Overview
- Manufacturer: Conquest Vehicles
- Production: 2008–present Limited to 100 vehicles
- Assembly: Toronto, Ontario

Body and chassis
- Class: Full-size luxury SUV
- Body style: 5-door SUV
- Layout: Front-engine, 4x2-wheel drive 4x4-wheel drive also available
- Floor type: Steel

Powertrain
- Engine: Ford 6.7L Power Stroke, V8 Turbo diesel engine or Gasoline Ford 6.8L, V10
- Transmission: 5-speed TorqShift automatic

Dimensions
- Wheelbase: 153 in (3,886 mm)
- Length: 239.6 in (6,086 mm)
- Width: 96 in (2,438 mm)
- Height: 100 in (2,540 mm)
- Curb weight: 13,000 lb (5,897 kg)

= Knight XV =

The Knight XV (Xtreme Vehicle) is an armored SUV produced in limited quantities by Conquest Vehicles. Unveiled at the 2008 Specialty Equipment Market Association (SEMA) in Las Vegas, Nevada, it is Conquest Vehicles' flagship product. According to the manufacturer, the vehicle takes approximately 4,000 hours to build at its production facility in Toronto, Ontario, Canada.

== Specifications ==
The vehicle is 20 feet (6.1 m) long, 8.2 feet (2.5 m) wide, and 8.3 feet (2.5 m) tall, with a ground clearance of 14 inches (360 mm). It has a wheelbase of 12.8 feet (3.9 m) and a curb weight of 13,000 pounds (5,900 kg). The vehicle holds up to 63 US gallons (240 L; 52 imp gal) of fuel to power the engine. The gasoline engine provides 325 hp (242 kW) and 400 pound-feet (540 N⋅m) of torque, while the diesel model offers 300 hp (220 kW) and 660 pound-feet (890 N⋅m) of torque. The chassis sits on Continental MPT 80 tires mounted on 20-inch rims (51 cm). The Knight XV seats six people: two in the front and four in the back (consisting of two rear-facing and two forward-facing seats).

== Features ==
The Knight XV includes a built-in oxygen survival kit, an under-vehicle magnetic attachment (e.g. GPS trackers) detection system, multiple armor levels, and a black box system. The vehicle's armor is primarily made of ballistic steel, with fiberglass fenders and bumpers. The interior features carpeting, leather upholstery, a television, satellite system, LED lighting, various radios (and rear-mounted antenna), music playback systems, a tandem sunroof, and more. It is built on the Ford F550 platform.

== Armor ==
The opaque armor is manufactured using high-strength steel, ballistic aluminum, composites, aramid, and ceramics. The front bumpers are made of steel, while the rear bumpers and fenders are made of ballistic fiberglass reinforced with Kevlar.

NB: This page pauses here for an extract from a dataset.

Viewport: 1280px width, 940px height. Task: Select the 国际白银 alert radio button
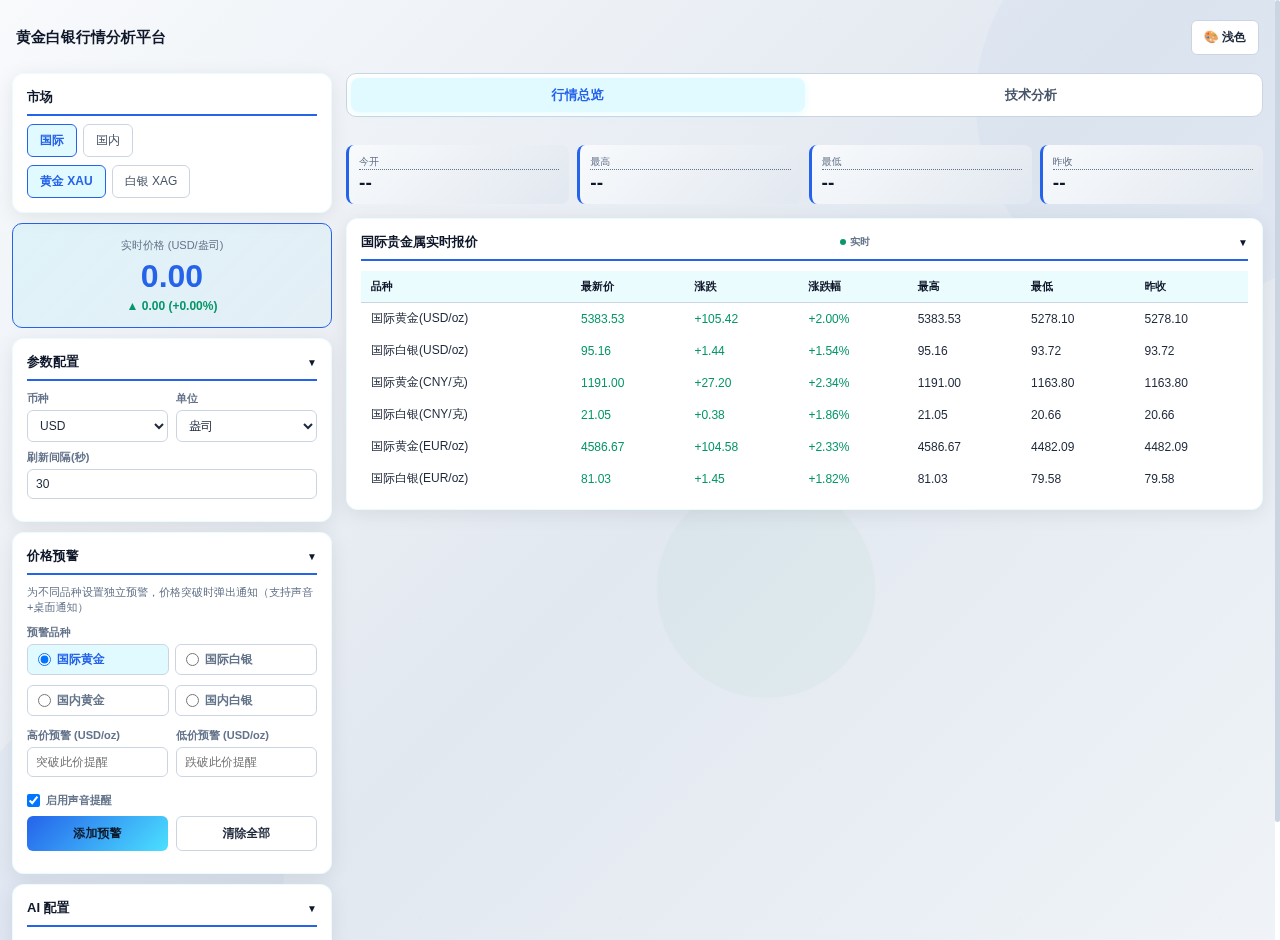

Official specifications for the Knight XV's body armor are not available on the company's website, and no specific armor rating has been issued. The armor is tested by ballistic armor company H.P. White. Glass and opaque armor sheets are tested with an electronic bullet-firing system, where various mechanisms test the strength and durability of the armor. The glass used in the Knight XV's windows is rated at CEN Euronorm B4+, which can stop standard ammunition for most handguns, up to .44 caliber.